Drop the pictures and restate the rest of the listing word for word.

▽

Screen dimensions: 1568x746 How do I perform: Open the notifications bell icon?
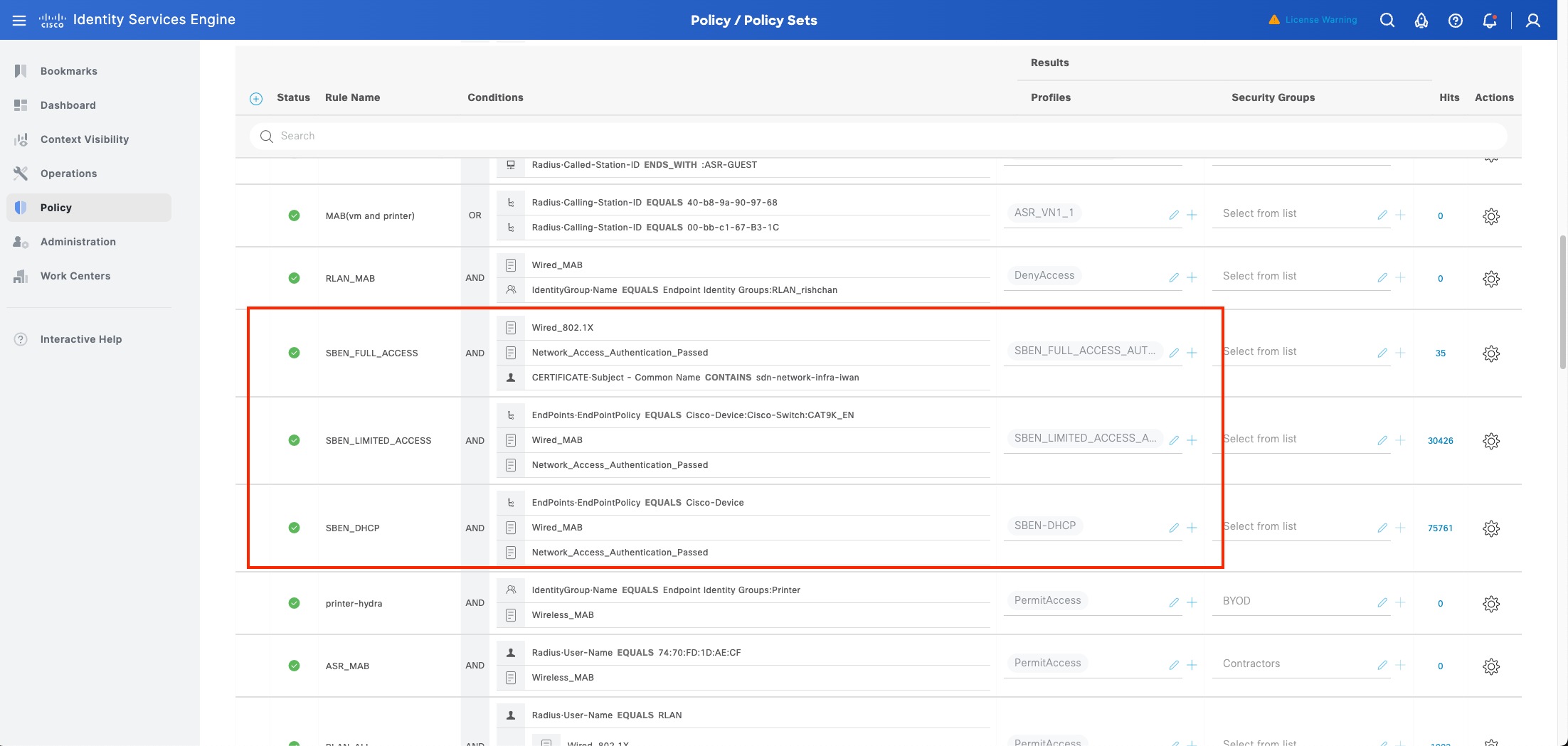pos(1489,20)
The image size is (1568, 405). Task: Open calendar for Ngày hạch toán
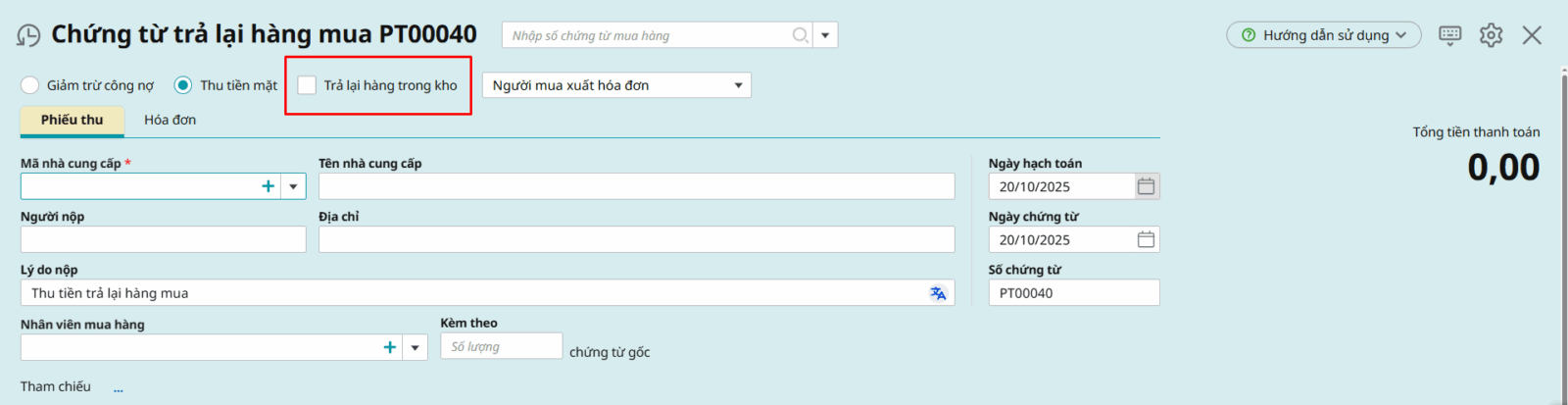[x=1146, y=186]
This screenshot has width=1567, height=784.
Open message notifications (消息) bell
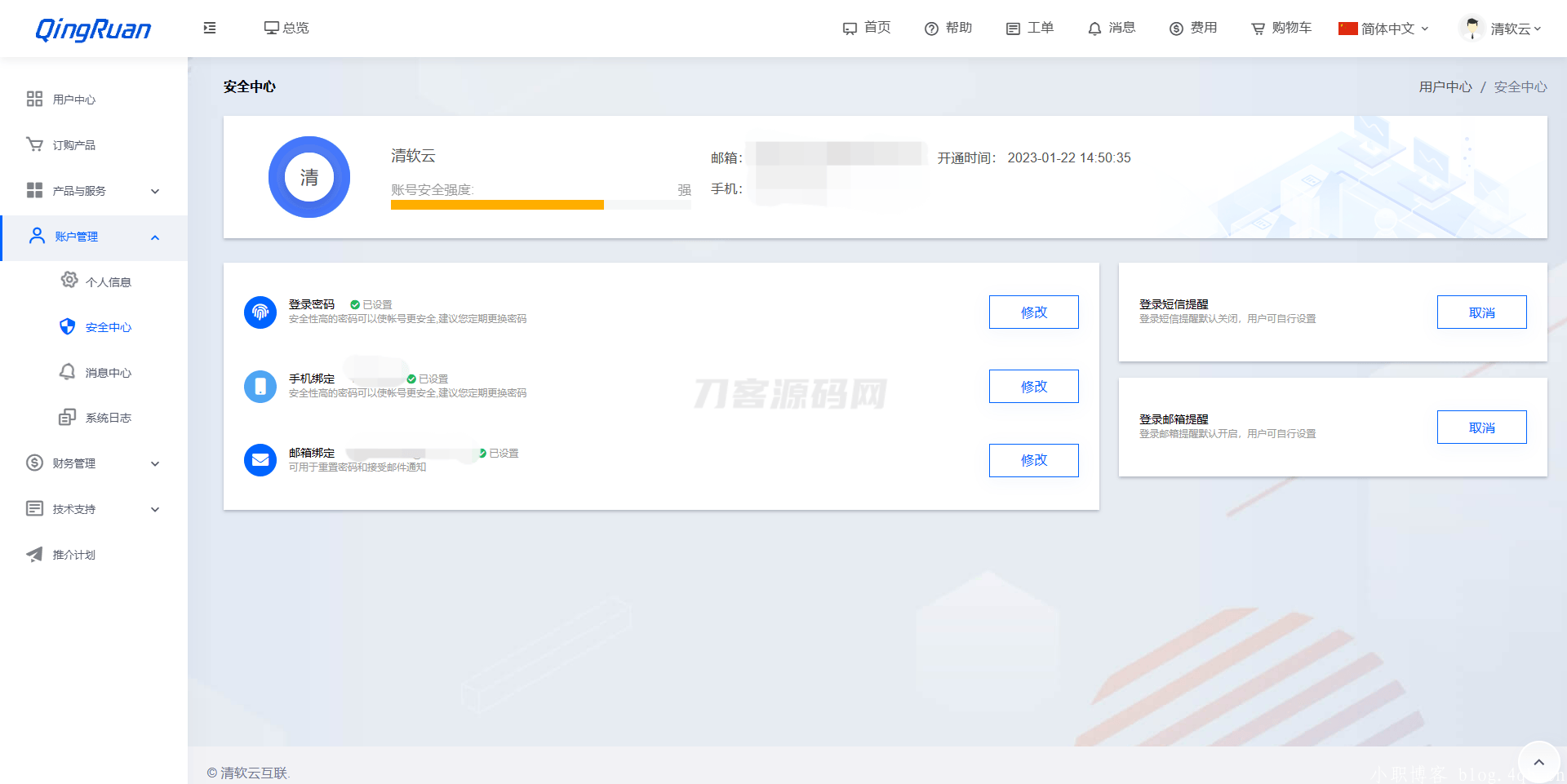click(x=1095, y=29)
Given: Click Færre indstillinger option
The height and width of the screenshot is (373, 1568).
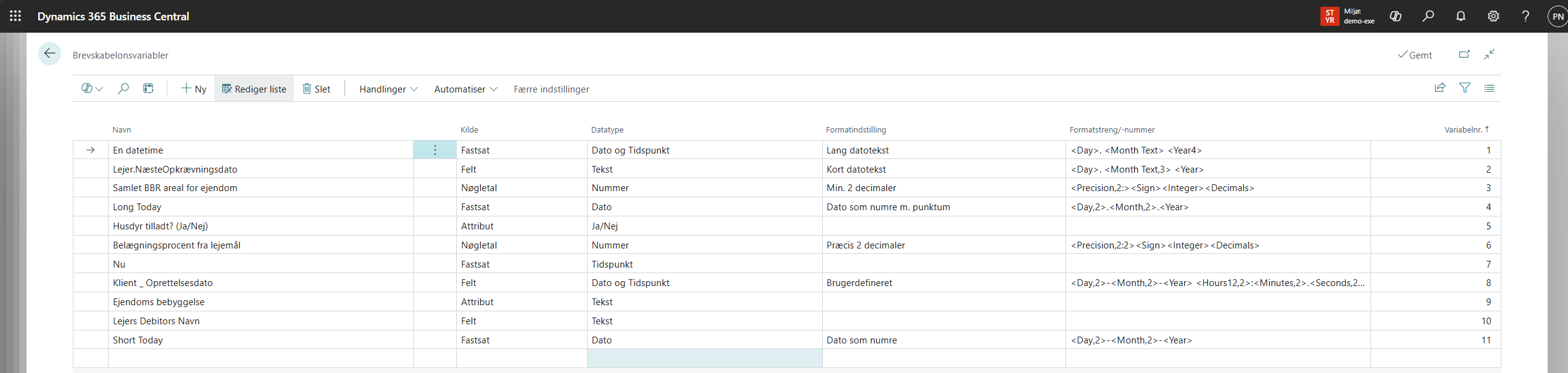Looking at the screenshot, I should 551,89.
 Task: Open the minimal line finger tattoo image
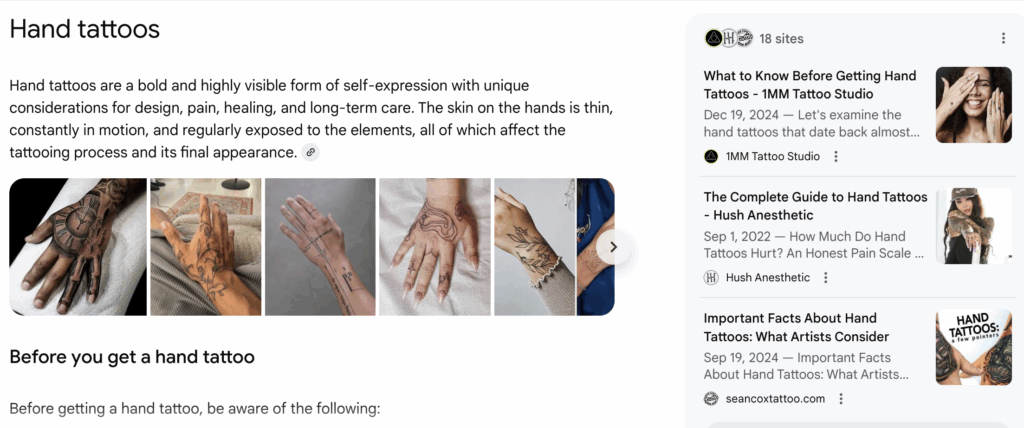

△

→ Result
Screen dimensions: 1568x746 How do I perform: Open the notifications bell icon?
pos(1489,20)
The image size is (1568, 405). Task: Open calendar for Ngày hạch toán
[x=1146, y=186]
This screenshot has width=1567, height=784.
Open message notifications (消息) bell
click(x=1095, y=29)
Given: Click Færre indstillinger option
The height and width of the screenshot is (373, 1568).
Looking at the screenshot, I should 551,89.
 Task: Open the minimal line finger tattoo image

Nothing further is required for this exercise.